Scoliosis is an excessive curvature of the spine, which can be caused by a problem with the formation of the spine during development in the womb, or neuromuscular problems such as poor muscle control or weakness, or paralysis due to disease such as cerebral palsy, muscular dystrophy, spina bifida or polio. Idiopathic scoliosis is the most common type, and its cause is unknown.
The condition can cause breathing problems and body image issues.
Complex spinal surgeon Dr. Michael S. Chang performs a direct vertebral derotation, a six-hour procedure whereby the ribcage is spun back into place.
Dr. Chang says the procedure is a significant advancement compared to earlier methods, which left patients bed ridden in a cast mold for six months. With this surgery, Paige should be able to resume normal activity in two to three weeks and engage in physical activity, such as sports, within three months.

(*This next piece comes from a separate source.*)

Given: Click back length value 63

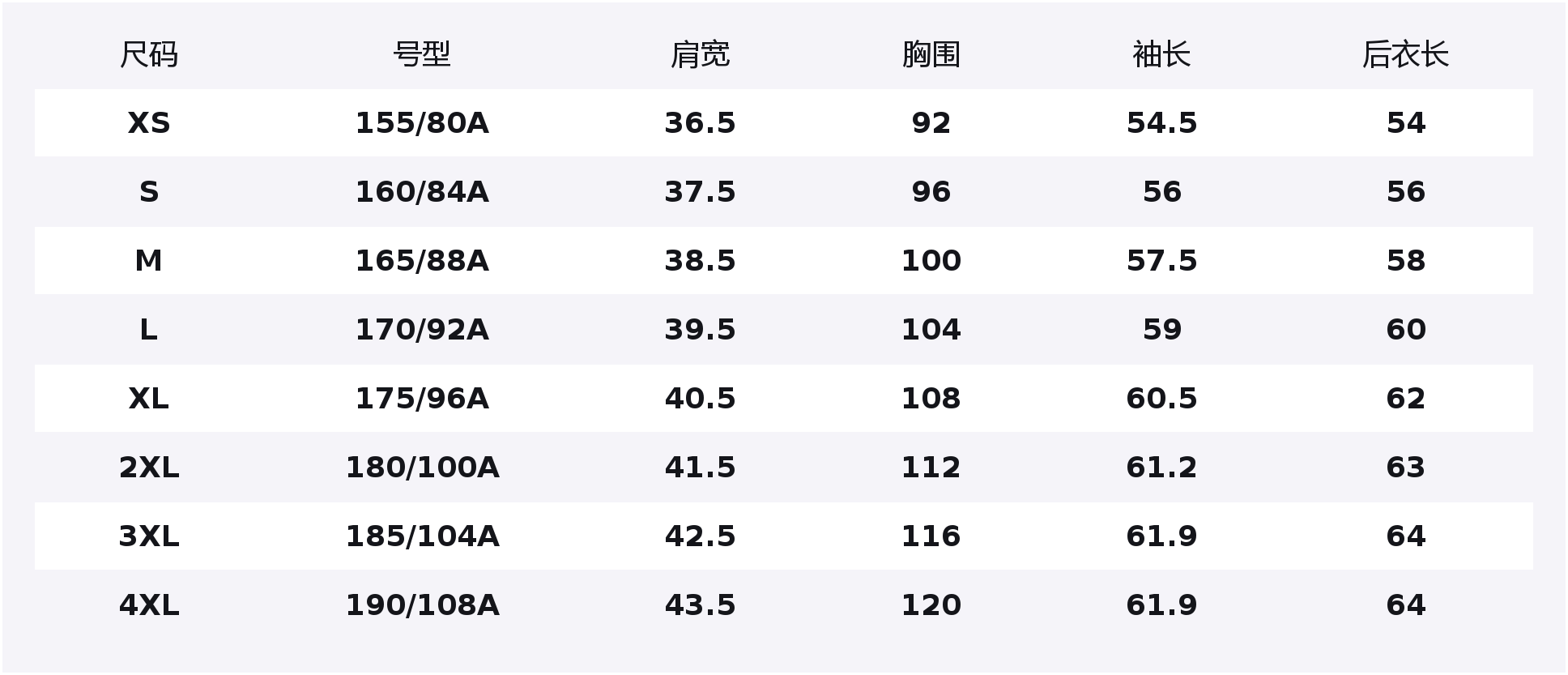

Rochelle, 35, had her left parotid gland removed in 2001. Following the surgery, she noticed that the site of the incision sweated profusely every time she ate. Doctors ultimately diagnosed her with Frey’s syndrome, a rare disorder that often occurs as a result of surgery near and around the parotid glands, the largest salivary glands in the body.
Checking in With Tanya
Tanya, 35, previously appeared on The Doctors for help with her body image. Despite being an avid exerciser, Tanya said every time she looked in the mirror, she still saw herself as an overweight seventh grader.
The Doctors check in with Tanya for an update on her progress.
“Being on the show has really helped me,” she says. “For the first time in my life, I’m beginning to feel comfortable in my own skin.”